Michael Vick’s Latest Comments: Off the Cuff and Unbelievable
by Leslie Smith on August 18th, 2011
According to the September issue of GQ Magazine, Michael Vick is mad at me. By me, I mean media. And by mad, I mean wishes I would just be quiet. Or at least only say nice things about him.
This might be the first time since his prison release that Vick’s PR team has allowed him to veer from the official script. His remarks are honest and unrehearsed. And they illustrate why redemption, for Vick as a man, is a long way off. That doesn’t mean he hasn’t come far on the football field. But an athletic comeback is not built on remorse or understanding — redemption is. And Vick shows neither.
First, he tells GQ that while the media won’t let all this pesky dog fighting stuff go, the general public has nothing but praise for him:
“They [media] are writing as if everyone feels that way and has the same opinions they do. But when I go out in public, it's all positive, so that's obviously not true."
Oh really, Mr. Vick? I bet I could find a few non-media types with some less than positive thoughts for you. But if you don’t want to be scrutinized by the media, maybe you shouldn’t engage the media. Perhaps not make comments like this about dog fighting to GQ Magazine which the media can then respond to
"It's almost as if everyone wanted to hate me. But what have I done to anybody? It was something that happened, and it was people trying to make some money."
What have you done to anybody, Mr. Vick? Ok, I’ll bite. You electrocuted live animals. You beat them senseless. You drowned them. You caused years of unimaginable suffering. Ring a bell?
And this was not something that “happened.” This was something you did.

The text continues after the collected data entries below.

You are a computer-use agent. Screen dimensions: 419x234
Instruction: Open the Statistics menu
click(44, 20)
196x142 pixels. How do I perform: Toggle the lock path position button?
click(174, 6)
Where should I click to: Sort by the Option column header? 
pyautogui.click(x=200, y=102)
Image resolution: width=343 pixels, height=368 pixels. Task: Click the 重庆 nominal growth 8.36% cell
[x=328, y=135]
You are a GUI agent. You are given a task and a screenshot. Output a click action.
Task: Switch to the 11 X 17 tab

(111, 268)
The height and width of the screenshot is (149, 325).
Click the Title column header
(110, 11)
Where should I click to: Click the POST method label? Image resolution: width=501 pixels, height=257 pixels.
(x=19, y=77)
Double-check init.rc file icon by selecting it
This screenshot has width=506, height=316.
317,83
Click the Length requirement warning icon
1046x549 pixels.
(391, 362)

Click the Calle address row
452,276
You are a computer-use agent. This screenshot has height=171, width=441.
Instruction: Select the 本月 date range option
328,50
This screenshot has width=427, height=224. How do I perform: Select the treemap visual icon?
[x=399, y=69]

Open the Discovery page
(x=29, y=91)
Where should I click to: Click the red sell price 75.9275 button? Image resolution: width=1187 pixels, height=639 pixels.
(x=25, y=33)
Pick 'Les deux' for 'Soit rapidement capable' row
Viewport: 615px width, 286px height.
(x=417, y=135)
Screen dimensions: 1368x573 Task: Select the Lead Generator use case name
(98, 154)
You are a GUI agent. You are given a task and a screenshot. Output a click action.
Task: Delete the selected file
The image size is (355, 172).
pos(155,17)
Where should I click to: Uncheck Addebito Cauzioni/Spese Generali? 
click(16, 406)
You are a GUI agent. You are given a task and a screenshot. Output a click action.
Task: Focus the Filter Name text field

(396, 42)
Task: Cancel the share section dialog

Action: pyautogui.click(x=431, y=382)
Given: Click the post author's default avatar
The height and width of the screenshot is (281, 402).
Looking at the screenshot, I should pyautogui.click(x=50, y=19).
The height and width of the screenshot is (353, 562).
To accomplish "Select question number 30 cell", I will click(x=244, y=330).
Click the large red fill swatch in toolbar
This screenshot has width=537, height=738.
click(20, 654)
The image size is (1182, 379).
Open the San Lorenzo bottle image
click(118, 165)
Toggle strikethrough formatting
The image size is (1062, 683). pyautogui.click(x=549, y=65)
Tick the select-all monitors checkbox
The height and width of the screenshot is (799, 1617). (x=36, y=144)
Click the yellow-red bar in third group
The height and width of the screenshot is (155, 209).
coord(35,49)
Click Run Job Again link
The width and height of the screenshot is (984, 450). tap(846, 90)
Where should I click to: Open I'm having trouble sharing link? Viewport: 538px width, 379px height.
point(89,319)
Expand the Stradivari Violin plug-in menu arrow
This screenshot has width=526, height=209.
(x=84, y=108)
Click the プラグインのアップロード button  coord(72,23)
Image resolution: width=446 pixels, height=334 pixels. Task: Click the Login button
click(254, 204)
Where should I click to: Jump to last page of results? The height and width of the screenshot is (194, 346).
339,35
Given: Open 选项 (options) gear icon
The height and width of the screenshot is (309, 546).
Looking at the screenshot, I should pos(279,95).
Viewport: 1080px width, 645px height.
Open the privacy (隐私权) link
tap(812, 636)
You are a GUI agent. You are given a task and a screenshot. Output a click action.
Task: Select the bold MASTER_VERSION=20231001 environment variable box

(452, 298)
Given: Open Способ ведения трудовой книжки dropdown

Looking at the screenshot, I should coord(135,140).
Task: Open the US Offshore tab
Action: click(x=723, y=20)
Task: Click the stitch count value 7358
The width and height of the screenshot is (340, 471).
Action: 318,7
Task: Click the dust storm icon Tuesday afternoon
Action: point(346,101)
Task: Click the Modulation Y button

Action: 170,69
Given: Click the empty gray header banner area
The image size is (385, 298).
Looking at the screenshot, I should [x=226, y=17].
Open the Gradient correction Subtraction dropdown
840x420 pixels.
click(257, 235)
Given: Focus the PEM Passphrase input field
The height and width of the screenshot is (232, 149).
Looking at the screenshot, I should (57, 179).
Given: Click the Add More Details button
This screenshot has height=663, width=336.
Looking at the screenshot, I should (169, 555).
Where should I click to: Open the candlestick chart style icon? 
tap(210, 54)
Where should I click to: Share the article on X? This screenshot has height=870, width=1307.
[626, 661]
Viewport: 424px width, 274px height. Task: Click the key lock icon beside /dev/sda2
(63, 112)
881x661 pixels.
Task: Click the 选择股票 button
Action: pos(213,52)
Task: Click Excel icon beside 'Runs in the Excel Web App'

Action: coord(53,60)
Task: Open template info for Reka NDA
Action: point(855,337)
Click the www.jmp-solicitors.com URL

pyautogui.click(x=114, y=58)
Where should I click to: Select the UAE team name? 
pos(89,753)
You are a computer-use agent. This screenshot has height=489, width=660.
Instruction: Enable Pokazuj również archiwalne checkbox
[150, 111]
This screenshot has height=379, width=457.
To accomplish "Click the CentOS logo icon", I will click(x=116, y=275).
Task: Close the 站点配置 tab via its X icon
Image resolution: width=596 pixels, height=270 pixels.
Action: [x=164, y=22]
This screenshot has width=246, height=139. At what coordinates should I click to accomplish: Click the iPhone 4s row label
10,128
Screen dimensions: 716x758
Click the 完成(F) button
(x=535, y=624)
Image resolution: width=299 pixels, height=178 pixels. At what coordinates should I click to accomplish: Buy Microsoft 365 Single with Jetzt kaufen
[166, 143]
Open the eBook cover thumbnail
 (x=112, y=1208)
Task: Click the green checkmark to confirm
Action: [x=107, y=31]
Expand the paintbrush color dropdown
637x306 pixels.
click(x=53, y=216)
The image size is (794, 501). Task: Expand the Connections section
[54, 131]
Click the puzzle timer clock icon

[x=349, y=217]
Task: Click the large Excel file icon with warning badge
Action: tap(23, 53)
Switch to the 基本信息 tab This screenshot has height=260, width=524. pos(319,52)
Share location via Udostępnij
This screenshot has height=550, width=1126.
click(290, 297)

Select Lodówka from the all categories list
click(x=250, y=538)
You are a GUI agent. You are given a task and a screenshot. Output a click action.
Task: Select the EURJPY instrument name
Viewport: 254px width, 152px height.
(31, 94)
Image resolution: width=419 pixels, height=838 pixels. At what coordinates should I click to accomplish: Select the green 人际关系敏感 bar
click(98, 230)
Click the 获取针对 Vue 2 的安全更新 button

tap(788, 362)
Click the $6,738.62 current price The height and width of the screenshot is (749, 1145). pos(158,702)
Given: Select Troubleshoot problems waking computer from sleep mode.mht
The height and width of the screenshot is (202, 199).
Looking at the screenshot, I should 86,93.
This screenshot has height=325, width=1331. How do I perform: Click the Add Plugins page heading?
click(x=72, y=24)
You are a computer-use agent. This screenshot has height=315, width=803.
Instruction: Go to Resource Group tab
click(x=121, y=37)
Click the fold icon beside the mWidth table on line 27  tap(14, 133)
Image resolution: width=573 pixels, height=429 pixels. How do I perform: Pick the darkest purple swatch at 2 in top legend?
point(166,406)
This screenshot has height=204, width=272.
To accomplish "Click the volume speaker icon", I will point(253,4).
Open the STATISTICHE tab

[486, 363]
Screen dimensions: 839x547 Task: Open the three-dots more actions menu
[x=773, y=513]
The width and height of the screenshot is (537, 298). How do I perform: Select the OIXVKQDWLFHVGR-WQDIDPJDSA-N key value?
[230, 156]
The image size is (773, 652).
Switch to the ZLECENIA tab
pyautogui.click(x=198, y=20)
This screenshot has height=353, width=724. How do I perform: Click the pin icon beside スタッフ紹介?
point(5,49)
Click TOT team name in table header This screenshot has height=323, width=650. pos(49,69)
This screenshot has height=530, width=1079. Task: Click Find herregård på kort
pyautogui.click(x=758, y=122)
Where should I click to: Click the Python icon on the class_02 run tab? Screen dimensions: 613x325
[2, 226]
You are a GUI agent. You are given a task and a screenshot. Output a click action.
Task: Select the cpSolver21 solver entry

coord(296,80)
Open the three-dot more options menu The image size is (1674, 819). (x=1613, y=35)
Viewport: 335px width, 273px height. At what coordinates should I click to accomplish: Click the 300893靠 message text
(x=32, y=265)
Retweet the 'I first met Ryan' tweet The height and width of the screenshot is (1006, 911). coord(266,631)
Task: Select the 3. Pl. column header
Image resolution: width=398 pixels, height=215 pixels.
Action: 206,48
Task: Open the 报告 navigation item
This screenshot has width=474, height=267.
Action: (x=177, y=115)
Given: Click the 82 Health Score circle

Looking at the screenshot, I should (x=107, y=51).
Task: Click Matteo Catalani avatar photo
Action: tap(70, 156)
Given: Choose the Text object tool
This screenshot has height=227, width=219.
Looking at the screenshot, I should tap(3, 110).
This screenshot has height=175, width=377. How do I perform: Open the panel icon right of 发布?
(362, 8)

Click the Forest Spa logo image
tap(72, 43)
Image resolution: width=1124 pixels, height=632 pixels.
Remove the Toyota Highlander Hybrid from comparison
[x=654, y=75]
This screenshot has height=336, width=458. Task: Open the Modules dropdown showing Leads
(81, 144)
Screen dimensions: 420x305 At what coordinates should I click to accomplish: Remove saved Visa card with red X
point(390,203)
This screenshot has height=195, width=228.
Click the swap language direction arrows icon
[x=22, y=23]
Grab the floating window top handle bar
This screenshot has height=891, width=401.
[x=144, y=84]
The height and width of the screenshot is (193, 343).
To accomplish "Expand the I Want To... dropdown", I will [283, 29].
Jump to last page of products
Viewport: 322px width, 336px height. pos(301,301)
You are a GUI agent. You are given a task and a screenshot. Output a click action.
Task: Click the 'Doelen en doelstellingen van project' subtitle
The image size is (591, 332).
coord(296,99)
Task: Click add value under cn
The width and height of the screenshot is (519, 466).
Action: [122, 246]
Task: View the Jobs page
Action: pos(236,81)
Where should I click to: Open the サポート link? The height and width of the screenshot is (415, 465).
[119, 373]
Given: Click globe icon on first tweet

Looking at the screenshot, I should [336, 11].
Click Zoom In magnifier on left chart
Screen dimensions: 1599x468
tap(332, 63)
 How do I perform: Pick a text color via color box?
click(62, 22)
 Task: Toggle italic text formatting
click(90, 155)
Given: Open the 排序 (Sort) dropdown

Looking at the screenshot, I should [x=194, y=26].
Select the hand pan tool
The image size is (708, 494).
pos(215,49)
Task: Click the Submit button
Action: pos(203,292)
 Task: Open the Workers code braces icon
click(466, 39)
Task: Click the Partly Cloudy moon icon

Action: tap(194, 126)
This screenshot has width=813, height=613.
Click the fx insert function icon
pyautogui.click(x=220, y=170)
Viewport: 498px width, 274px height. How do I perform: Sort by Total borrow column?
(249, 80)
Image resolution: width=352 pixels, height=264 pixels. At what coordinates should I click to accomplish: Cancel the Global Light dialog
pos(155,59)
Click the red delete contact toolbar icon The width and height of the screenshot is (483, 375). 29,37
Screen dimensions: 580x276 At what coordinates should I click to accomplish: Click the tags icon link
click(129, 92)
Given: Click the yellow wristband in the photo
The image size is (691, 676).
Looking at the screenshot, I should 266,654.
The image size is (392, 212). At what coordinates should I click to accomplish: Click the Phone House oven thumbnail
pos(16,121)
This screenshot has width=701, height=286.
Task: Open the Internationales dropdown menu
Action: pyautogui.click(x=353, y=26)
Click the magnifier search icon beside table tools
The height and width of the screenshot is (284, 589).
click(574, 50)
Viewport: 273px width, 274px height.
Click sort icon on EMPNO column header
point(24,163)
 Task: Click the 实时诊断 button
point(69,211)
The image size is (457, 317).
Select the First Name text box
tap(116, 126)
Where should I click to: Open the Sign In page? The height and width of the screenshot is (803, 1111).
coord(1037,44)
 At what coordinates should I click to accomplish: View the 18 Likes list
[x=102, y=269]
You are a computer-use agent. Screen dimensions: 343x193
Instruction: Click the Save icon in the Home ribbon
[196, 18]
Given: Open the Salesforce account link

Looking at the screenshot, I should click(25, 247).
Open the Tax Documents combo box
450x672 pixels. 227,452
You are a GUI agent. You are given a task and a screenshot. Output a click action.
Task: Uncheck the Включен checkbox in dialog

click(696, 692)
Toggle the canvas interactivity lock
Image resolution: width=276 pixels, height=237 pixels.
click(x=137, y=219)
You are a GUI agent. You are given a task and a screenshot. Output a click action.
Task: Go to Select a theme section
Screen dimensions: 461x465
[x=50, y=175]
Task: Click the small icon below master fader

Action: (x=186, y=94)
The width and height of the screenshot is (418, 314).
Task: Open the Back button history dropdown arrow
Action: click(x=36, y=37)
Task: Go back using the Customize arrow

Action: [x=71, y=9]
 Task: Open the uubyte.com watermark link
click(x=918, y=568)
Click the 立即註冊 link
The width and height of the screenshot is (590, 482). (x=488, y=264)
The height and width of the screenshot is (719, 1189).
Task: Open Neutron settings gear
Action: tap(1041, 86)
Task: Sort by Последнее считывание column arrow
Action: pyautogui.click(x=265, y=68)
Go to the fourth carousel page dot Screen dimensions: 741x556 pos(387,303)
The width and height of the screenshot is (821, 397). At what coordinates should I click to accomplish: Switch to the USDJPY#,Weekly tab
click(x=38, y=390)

You actively thought about your actions and carried them out with the intent of causing horrific suffering — not just once, but again and again. How can there be redemption if you don’t acknowledge that?
As for making money, don’t they pay NFL players? Was your Nike work all volunteer? Sorry folks, can’t control the sarcasm with an excuse that outrageous. (Did he really think we'd swallow that?)
Vick, according to the GQ article checks himself, adding:
"But it's not fair. It's not fair to the animal.”
Fair is so far from what this isn’t, I’m not even sure where to begin. Let’s just say I hope no one is that same kind of “unfair” to your kids, Mr. Vick. You know, the kind of unfair where one gets his head smashed against the cement for “losing” a fight or not performing well.
And then there’s this:
"Some of us had to grow up in poverty-stricken urban neighborhoods, and we just had to adapt to our environment. I know that it's wrong. But people act like it's some crazy thing they never heard of.”
Not sure what the point is here. Everyone (in urban neighborhoods) is doing it so why can’t I? Or because people should have heard about it, they shouldn’t act like it’s crazy? Or wrong?
I’d heard of dog fighting before you, Michael Vick. I didn’t think it was “crazy,” I thought it was cruel. I hadn’t heard of electrocuting dogs and rape machines, I’ll grant you that. But I don’t think that’s crazy. I think it’s sadistic and psychotic.
The thing is, you weren’t poverty-stricken, living in shambles when you were caught. You were living the life that most people only dream about, hiding and lying about the dog fighting because you knew it was wrong. Still, you refuse to take responsibility.
But here’s where the disconnect is really troubling. Vick says:
"I miss dogs, man... I always had a family pet, always had a dog growing up. It was almost equivalent to the prison sentence, having something taken away from me for three years. I want a dog just for the sake of my kids, but also me. I miss my companions."
Alcoholics miss alcohol. Pedophiles miss children. But hey, you abuse, you lose. And by the way, the privilege of having a dog was not taken away from you. You are not the victim here, Michael Vick. You’re not being deprived of some right. You chose this path, and there are consequences for your actions.
Stop the “poor me” act, Vick. I don’t feel sorry for the millionaire football player living the good life. Money may not be able to buy you a dog. It can’t buy you remorse or the good sense not to make ridiculous comments to the media. It certainly can’t buy you forgiveness.
Of course it can buy you luxury, comfort, admirers, and power. It can buy you almost anything you could ever want. So in the meantime, leave me — the media — my voice. I've promised it to those who have none.